A man in Nanjing was detained for three days last month for selling VPN services as China continues its crackdown on software that allows users to sneak over the Great Firewall.
The Jiangsu IT engineer, surnamed Zhao, was arrested by police on August 21st, China’s official Xinhua news agency reported on Sunday. According to the report, Zhao confessed that he had set up a VPN account for himself so that he could read information from blocked overseas sites. Sensing an opportunity to make a profit, he soon began selling VPN services as well.

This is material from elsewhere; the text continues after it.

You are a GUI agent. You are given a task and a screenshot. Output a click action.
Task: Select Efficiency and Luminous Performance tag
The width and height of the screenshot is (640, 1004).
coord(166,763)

Zhao said that he sold VPNs for 10 yuan a month, 50 yuan for six months, 90 yuan for a year and 120 yuan for two years. In total, police say that he managed to make 1,080 yuan before being caught. Officers confiscated all of his illegal income and kept him in custody for three days.
In the end, Zhao got off easy compared to Deng Jiewei, a 26-year-old man from Dongguan who was arrested last August for selling VPNs. In March, Deng was convicted of “providing software and tools for invading and illegally controlling the computer information system” and sentenced to nine months in jail. Authorities said that Deng had made 14,000 yuan from selling VPN software. The case was only made public earlier this month.
Deng’s jailing quickly raised discussion and sparked fears online with many netizens nervously wondering what kind of precedent this case had set, especially in regards to their own VPN use, worrying that they could be arrested as well.
While it isn’t likely that China is planning to round up VPN users, it certainly appears clear that the Chinese government is intent on further tightening tts already substantial internet regulations and censorship, particularly as next month’s extremely significant 19th Party Congress draws near. Earlier this month, China introduced new regulations that tightened control over social media chat groups.
Back in January, China’s Ministry of Industry and Information Technology (MIIT) announced a crackdown against unauthorized VPNs used to conduct business across borders. Then, in June, the ministry was forced to deny a report from Bloomberg which alleged that China was planning to ban all personal VPNs by next February.
Meanwhile, the municipal government of Chongqing has published rules which state that internet users who profit from VPN connections could face fines of up to 15,000 yuan, one VPN service, GreenVPN has notified its users that it has been forced to shut down after “receiving a notice from regulatory departments,” and even Apple has kowtowed to Chinese censors, removing all foreign VPN apps from its China App Store.